▶ **Problem statement**
Print the lines of the records from the one containing "coordinates (216, 271)." through the one containing "center [374, 209].", inclusive, and copy them exactly.

▶ **Dataset extract**
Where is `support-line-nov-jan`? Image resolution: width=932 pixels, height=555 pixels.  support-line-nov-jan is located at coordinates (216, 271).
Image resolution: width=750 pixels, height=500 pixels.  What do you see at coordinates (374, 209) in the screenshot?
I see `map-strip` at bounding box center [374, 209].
...
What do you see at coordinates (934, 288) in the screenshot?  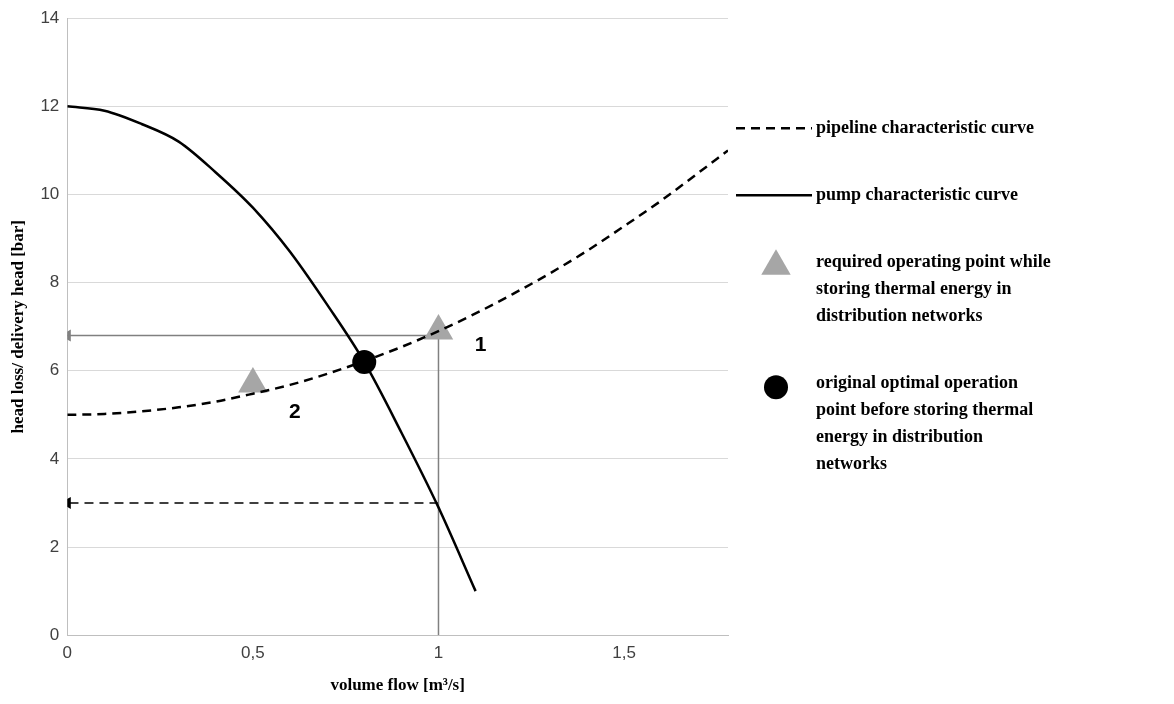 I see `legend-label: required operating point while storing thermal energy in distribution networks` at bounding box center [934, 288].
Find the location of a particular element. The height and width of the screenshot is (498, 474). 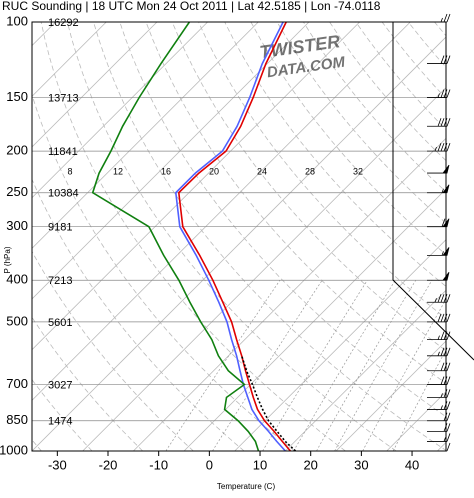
==
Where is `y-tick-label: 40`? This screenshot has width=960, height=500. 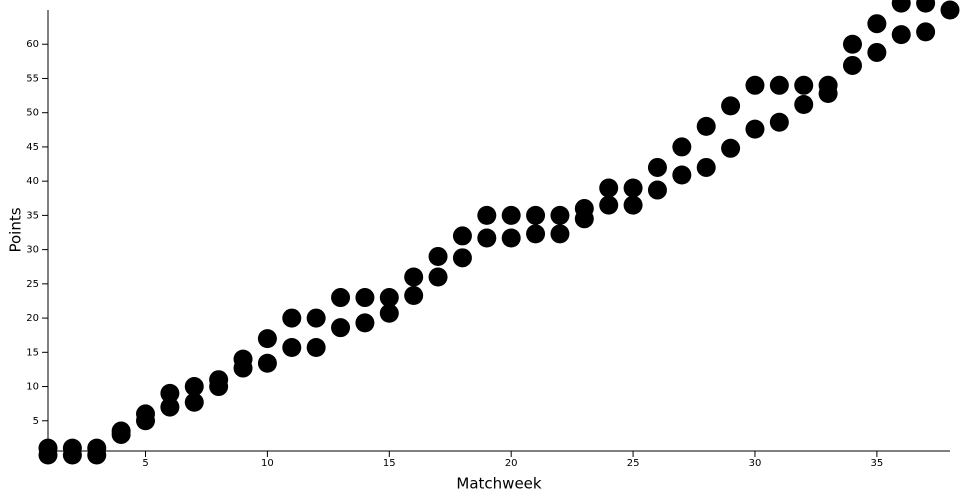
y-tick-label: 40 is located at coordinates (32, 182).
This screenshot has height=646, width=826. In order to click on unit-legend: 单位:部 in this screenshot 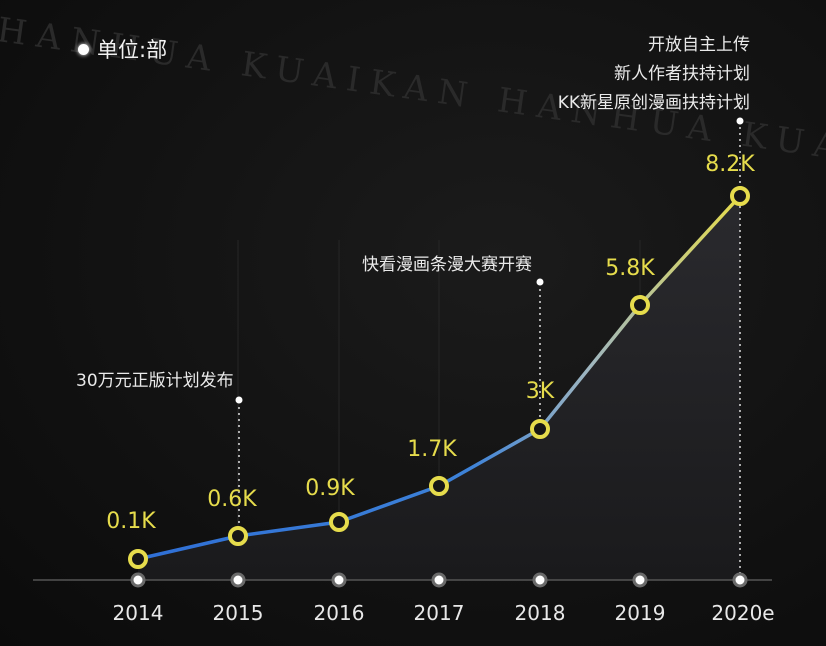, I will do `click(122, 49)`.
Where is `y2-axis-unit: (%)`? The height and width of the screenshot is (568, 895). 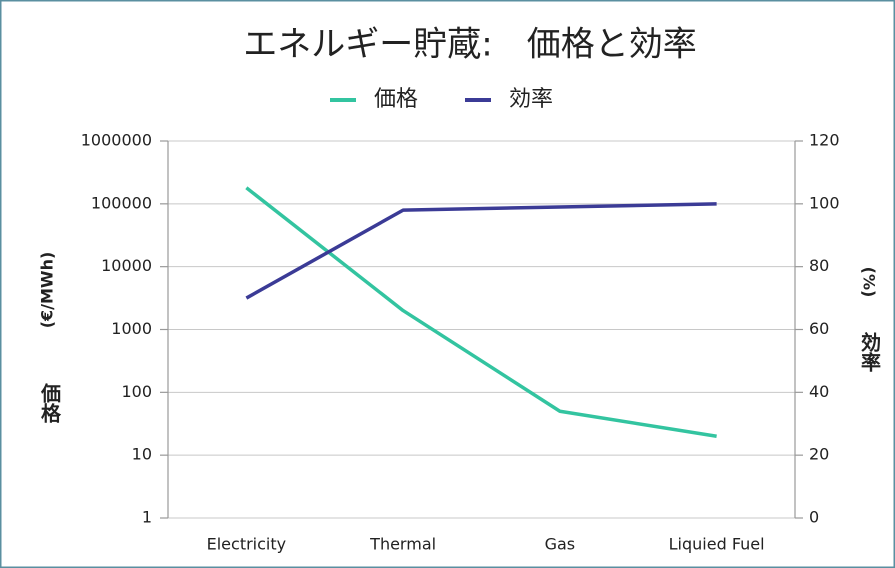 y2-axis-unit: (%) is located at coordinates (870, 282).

▶ **Your response**
Where is `support-line-nov-jan`? Image resolution: width=932 pixels, height=555 pixels.  support-line-nov-jan is located at coordinates (216, 271).
Image resolution: width=750 pixels, height=500 pixels.  What do you see at coordinates (374, 209) in the screenshot?
I see `map-strip` at bounding box center [374, 209].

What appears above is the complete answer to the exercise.